■ Excerpted passage:
The Thursday Horror Picture Show will screen The Bat Whispers on Thursday, Nov. 17, at 8 p.m. in the Cinema Lounge of The Carolina Asheville and will be hosted by Xpress movie critics Ken Hanke and Justin Souther.
Score:

Genre: Old Dark House Thriller
Director: Roland West
Starring: Chester Morris, Una Merkel, Grayce Hampton, Gustav von Seyffertitz, Maude Eburne
Rated: NR

Roland West’s The Bat Whispers (1930) is unusual in that it’s the director’s talkie remake of his own silent film The Bat (1926). It’s also unusual in that this early sound film is actually far more fluid and cinematically adventurous than its silent counterpart. That’s not to say that the film doesn’t belie its stage-play origins, or that it doesn’t creak a little—but then, a little creakiness often adds to the atmosphere of an “old dark house” thriller, which this very much is. In fact, since the story—albeit without the character of an arch criminal called The Bat—dates back to Mary Roberts Rinehart’s 1908 novel The Circular Staircase, the 1920 play has a pretty good claim of being the very first such work. It’s certainly an essential, with every genre mainstay imaginable—a creepy old isolated mansion, a deranged killer on the loose, secret passages, thunder-and-lightning, an assortment of suspicious charactrers, a very peculiar detective etc. The premise finds elderly Cornelia van Gorder (Grayce Hampton), her niece Dale (Una Merkel) and her maid (Maude Eburne) being subjected to attempts to frighten them out of a house they’ve rented for the summer—until the arrival of the brusque (to say the least) Detective Anderson (Chester Morris), who is of the opinion that this is the work of The Bat, a seemingly unstoppable black-hooded, bat-caped criminal—and one who qualifies for a place in the pantheon of movie “monsters.” Perhaps even more interesting is the fact that—unlike most such films and plays—the story actually qualifies (probably because of Rinehart) as a bonafide work of “golden age” detective fiction in the bargain. As a result, you get both a horror film and a genuine mystery in one package.

■ Task instructions:
A – In the film review, which novel does the story of The Bat Whispers date back to?
B – Please list every actor the film review names under "Starring".

■ Excerpted data:
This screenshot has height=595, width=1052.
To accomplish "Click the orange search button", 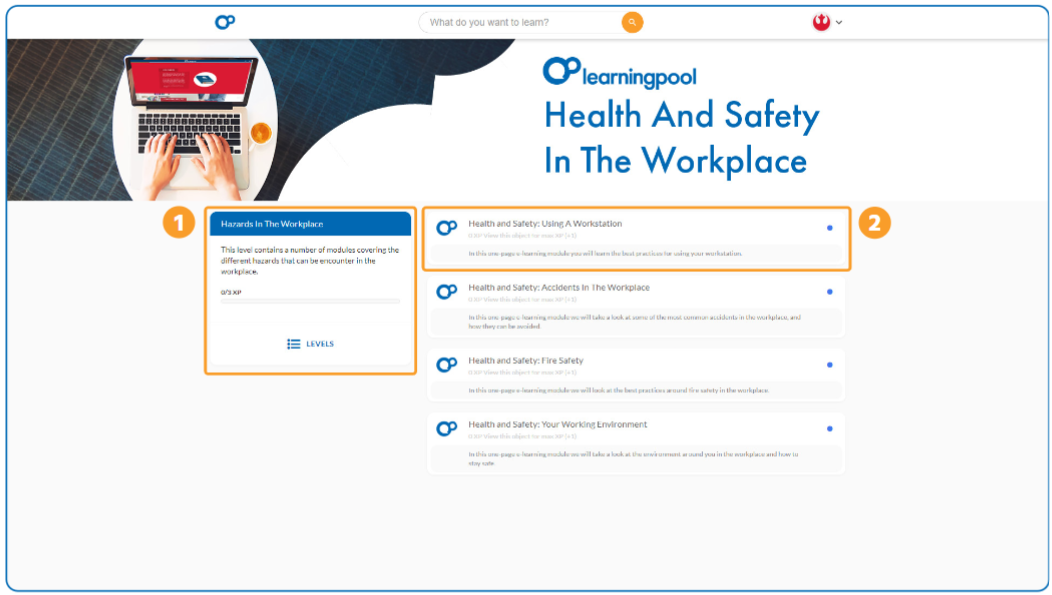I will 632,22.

---

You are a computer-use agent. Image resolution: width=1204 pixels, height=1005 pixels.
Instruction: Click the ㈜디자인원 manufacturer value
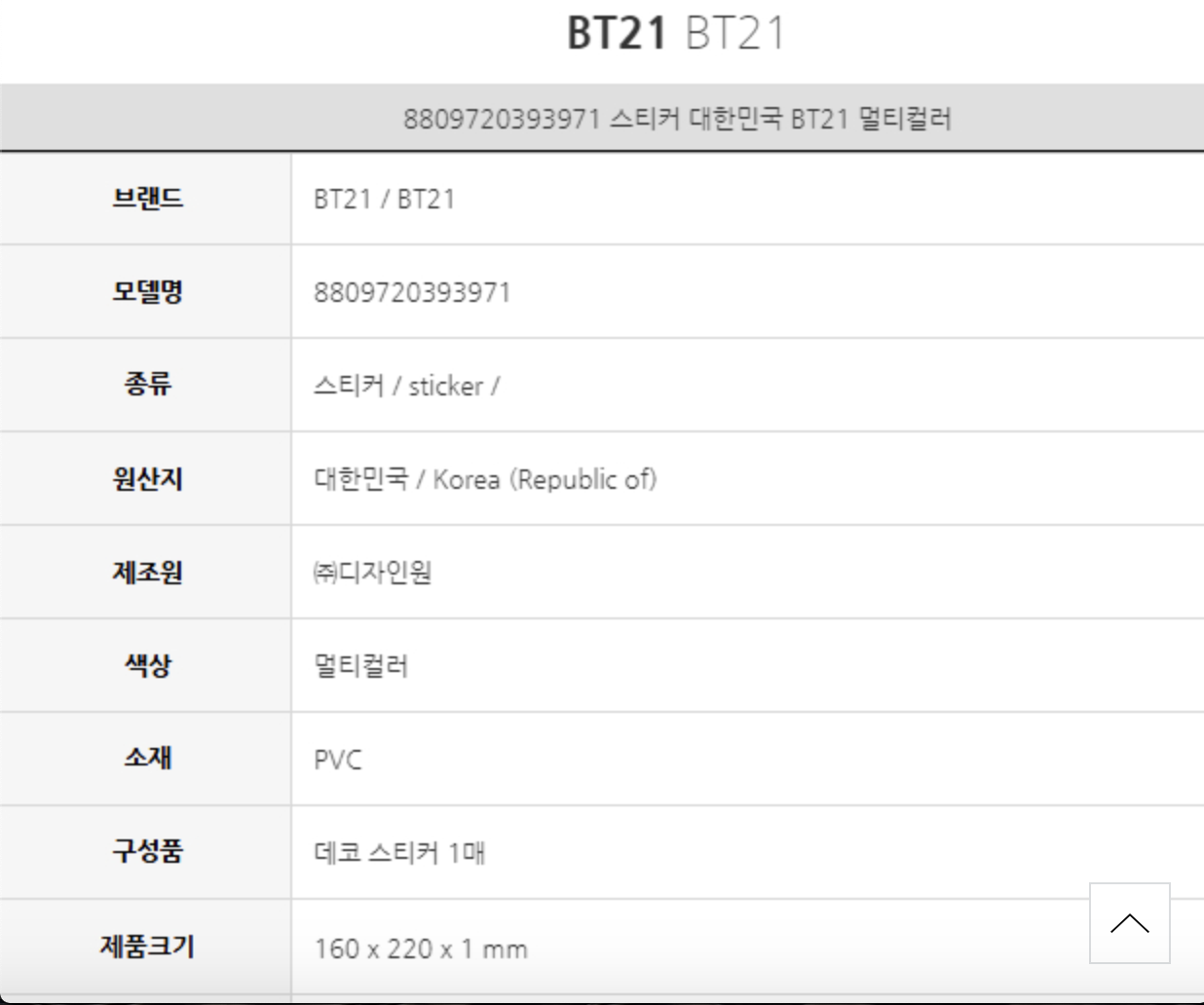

■ Solutions to the tasks:
A – Mary Roberts Rinehart's 1908 novel The Circular Staircase.

B – Chester Morris, Una Merkel, Grayce Hampton, Gustav von Seyffertitz, Maude Eburne